### TEXTO FUENTE
------

Cataluña concreta
Quienes protestaron contra la presencia del Rey el Liceu son hijos ideológicos de quienes, en 1988, rechazaron convertirlo en la La Scala de España
De entre las bastantes personas cercanas a mí que son partidarias de una Cataluña independiente, las más entregadas a la política profesional claman por una república catalana. La reivindicación, perfectamente legítima, da a entender que el régimen político del país importa más que este mismo. Es natural, pues, para un político profesional, resulta preferible el cargo de ministro de un Estado que el de conseller de una Generalitat autonómica.
Mas el problema podría ser que a quienes nos interesa más el país concreto que su conformación política no siempre acertamos a ver que las prioridades políticas de fondo sean incrementar la actividad económica (reducir el paro), reforzar las comunicaciones con Valencia y Francia (reducir el coste de los viajes), mejorar la sanidad (reducir los tiempos de espera), la educación (reducir el fracaso escolar) y la seguridad (reducir los delitos violentos), gastar mejor los recursos públicos (reducir el despilfarro eventual), u otras cosas semejantes. A uno, los objetivos concretos le interesan más que las proclamaciones abstractas.
La objeción de que todo lo anterior se conseguiría más fácilmente con un Estado propio es de peso, pero no tengo medios para ponderarla, no la podemos medir, como, por el contrario, podemos medir perfectamente el índice de abandono escolar en Cataluña (un 14,8% en 2021), notablemente superior al de Euskadi (4,5%), al de Galicia (8,1%) o al de Navarra (9,1%). Ya sé que la dimensión y composición de la inmigración en Cataluña influyen en el desastre, pero no es consuelo: debería estar en el centro de las ocupaciones de nuestros gestores públicos, antes que el cambio de fronteras.

------

### PETICIÓN ESCRITA 1
Cita de la columna el fragmento que va desde "La objeción de" hasta "cambio de fronteras.", ambos incluidos.
### PETICIÓN ESCRITA 2
Enumera los territorios cuyo índice de abandono escolar aparece en la columna, con la cifra que se da para cada uno.
### PETICIÓN ESCRITA 3
Según la columna, ¿por qué es natural que los partidarios de la independencia más entregados a la política profesional reclamen una república catalana?
El listado que sigue procede de otra fuente.

### DATOS PROPORCIONADOS
------

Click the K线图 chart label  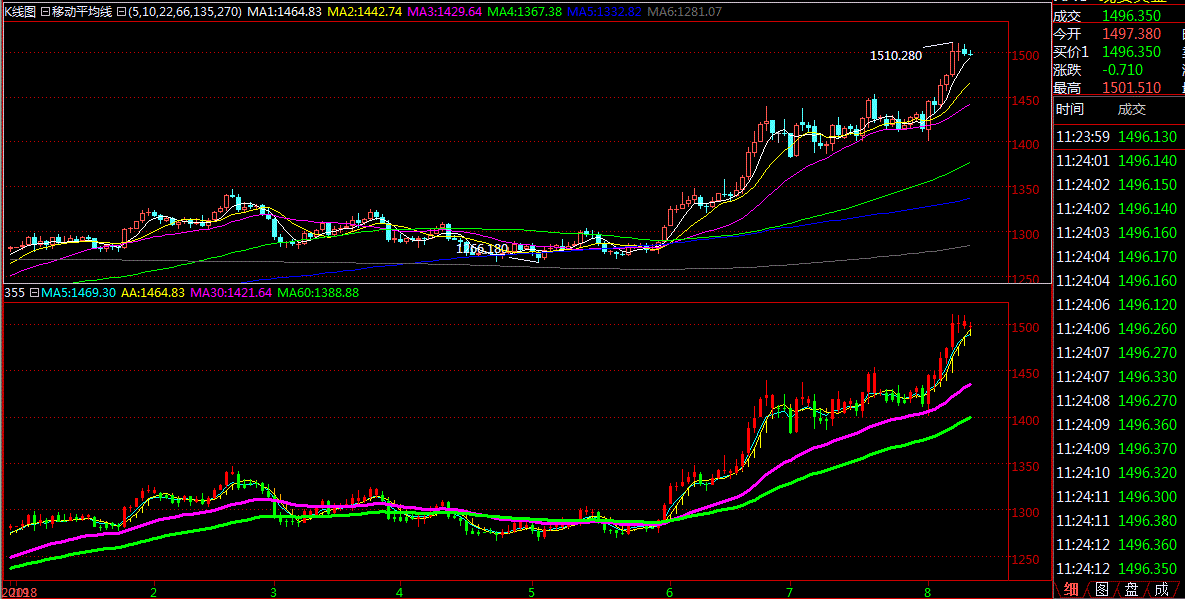tap(20, 12)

------

### RESPUESTA FINAL 1
La objeción de que todo lo anterior se conseguiría más fácilmente con un Estado propio es de peso, pero no tengo medios para ponderarla, no la podemos medir, como, por el contrario, podemos medir perfectamente el índice de abandono escolar en Cataluña (un 14,8% en 2021), notablemente superior al de Euskadi (4,5%), al de Galicia (8,1%) o al de Navarra (9,1%). Ya sé que la dimensión y composición de la inmigración en Cataluña influyen en el desastre, pero no es consuelo: debería estar en el centro de las ocupaciones de nuestros gestores públicos, antes que el cambio de fronteras.

### RESPUESTA FINAL 2
Cataluña: 14,8% (en 2021)
Euskadi: 4,5%
Galicia: 8,1%
Navarra: 9,1%

### RESPUESTA FINAL 3
Porque para un político profesional resulta preferible el cargo de ministro de un Estado que el de conseller de una Generalitat autonómica.